The Diamond Master eBook

Jacques Futrelle
This eBook from the Gutenberg Project consists of approximately 107 pages of information about The Diamond Master.

The Diamond Master eBook

Jacques Futrelle
This eBook from the Gutenberg Project consists of approximately 107 pages of information about The Diamond Master.

“Pud id down here, Laadham,” directed Mr. Schultze.  “Dey’re all dwins alike—­Dweedeldums und Dweedledeeses.”

Mr. Latham silently placed the fifth diamond on the table, and for a minute or more the five men stood still and gazed, first at the diamonds, then at one another, and then again at the diamonds.  Mr. Solomon, the crisply spoken head of Solomon, Berger and Company, broke the silence.

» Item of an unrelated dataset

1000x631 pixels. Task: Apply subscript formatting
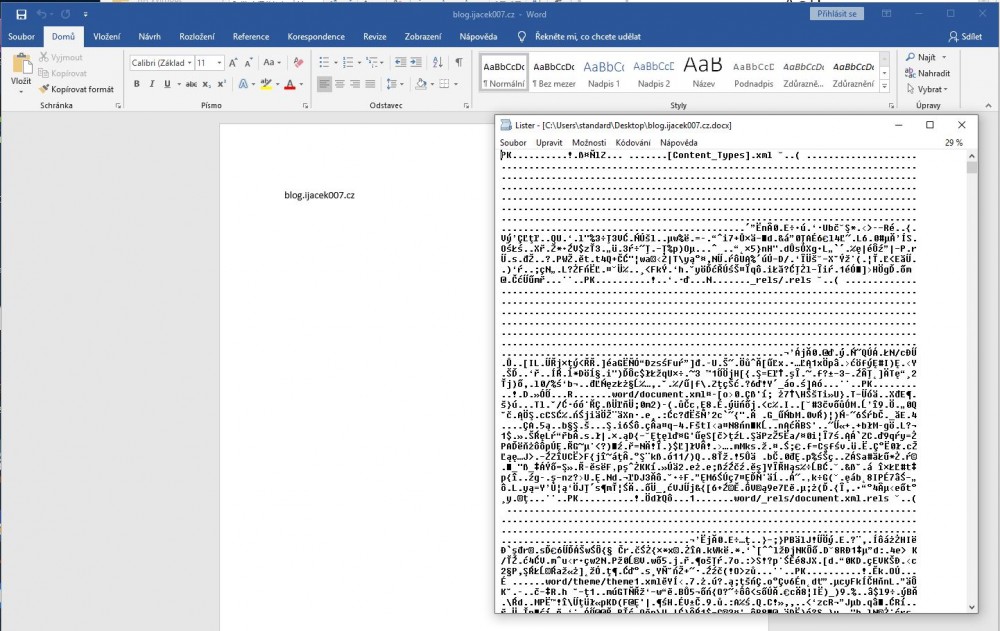[205, 84]
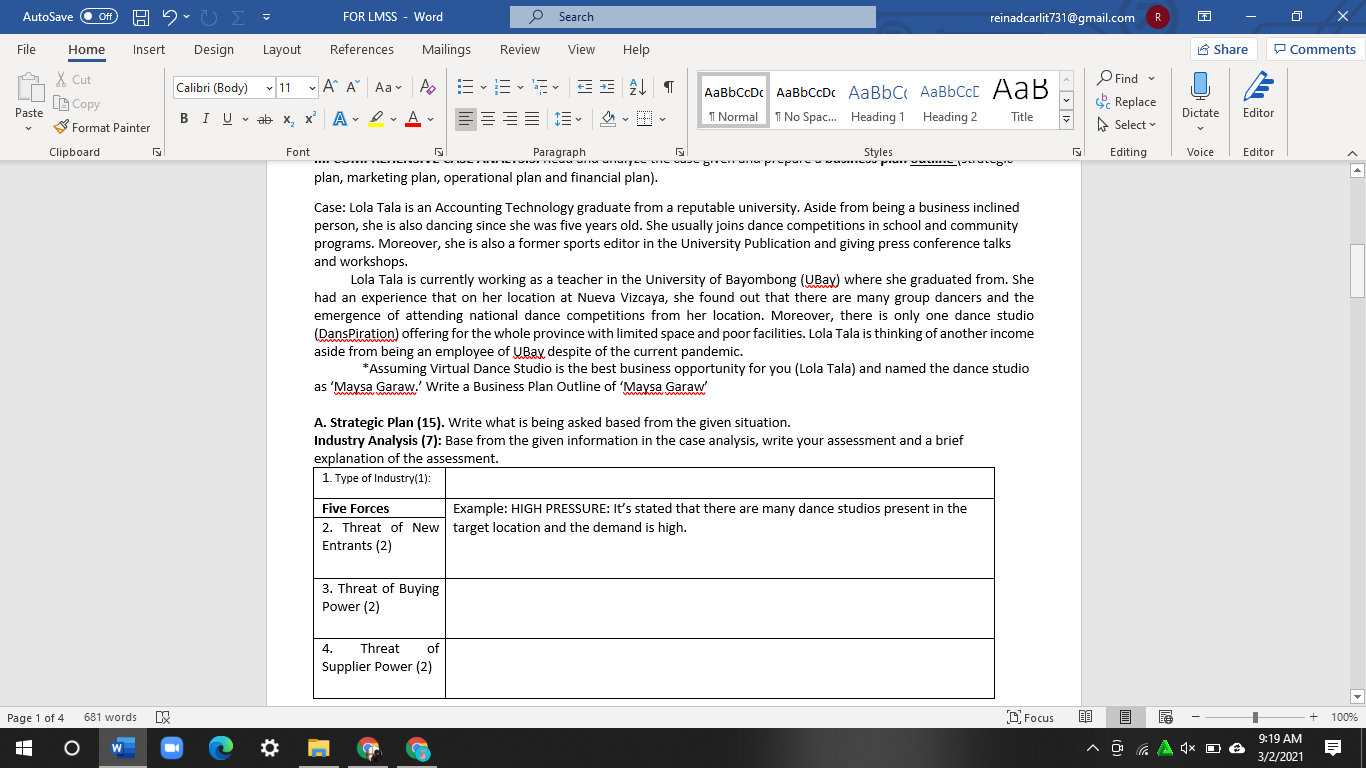
Task: Toggle italic formatting
Action: click(x=204, y=118)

“These all came yesterday morning by mail, one to each of us just as the one came to you,” he informed Mr. Latham.  “Mr. Harris here, of Harris and Blacklock, learned that I had received such a stone, and brought the one he had received for comparison.  We made some inquiries together and found that a duplicate had been received by Mr. Stoddard, of Hall-Stoddard-Higginson.  The three of us came here to see if Mr. Schultze could give us any information, and he telephoned for you.”

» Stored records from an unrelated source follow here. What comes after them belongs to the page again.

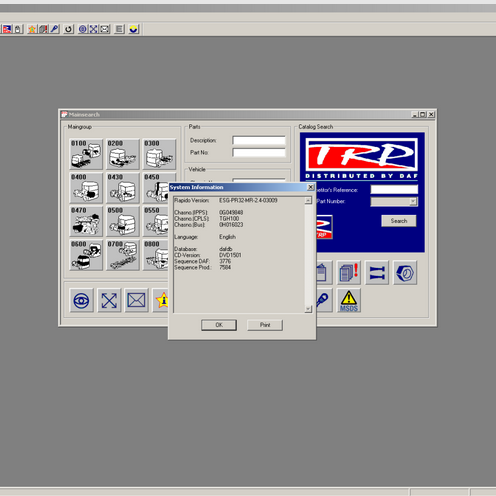This screenshot has height=496, width=496.
Task: Click the documents with exclamation icon
Action: pyautogui.click(x=349, y=273)
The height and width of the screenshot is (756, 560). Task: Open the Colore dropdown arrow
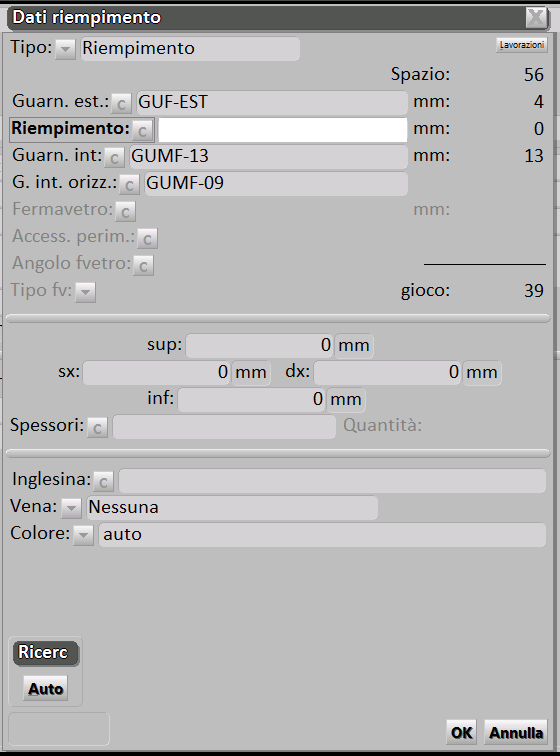[x=83, y=535]
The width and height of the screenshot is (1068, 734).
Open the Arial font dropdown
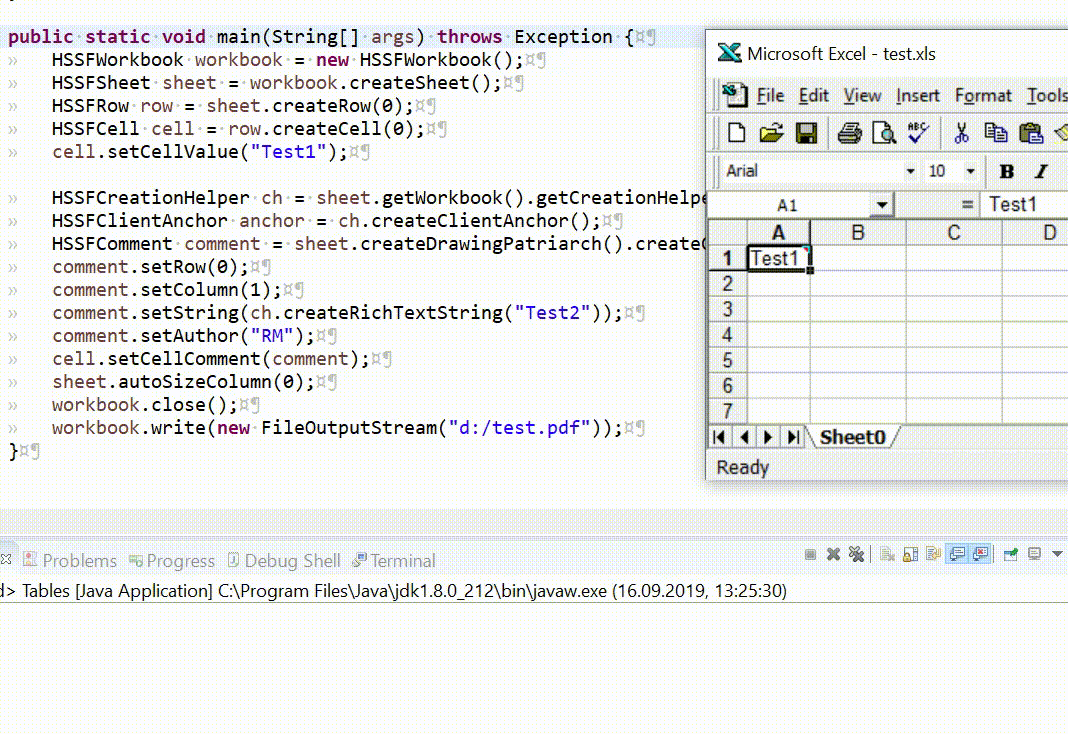click(x=910, y=172)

Mr. Latham listened blankly.

“It’s positively beyond belief,” he burst out.  “What—­what does it mean?”

“Id means,” the German importer answered philosophically, “dat if diamonds like dese keep popping up like dis, dat in anoder d’ree months dey vill nod be vorth more as five cents a bucketful.”

The truth of the observation came to the four others simultaneously.  Hitherto there had been only the sense of wonder and admiration; now came the definite knowledge that diamonds, even of such great size and beauty as these, would grow cheap if they were to be picked out of the void; and realization of this astonishing possibility brought five shrewd business brains to a unit of investigation.  First it was necessary to find how many other jewelers had received duplicates; then it was necessary to find whence they came.  A plan was adopted, and an investigation ordered to begin at once.

“Dere iss someding back of id, of course,” declared Mr. Schultze. “Vas iss? Dey are nod being send for our healdh!”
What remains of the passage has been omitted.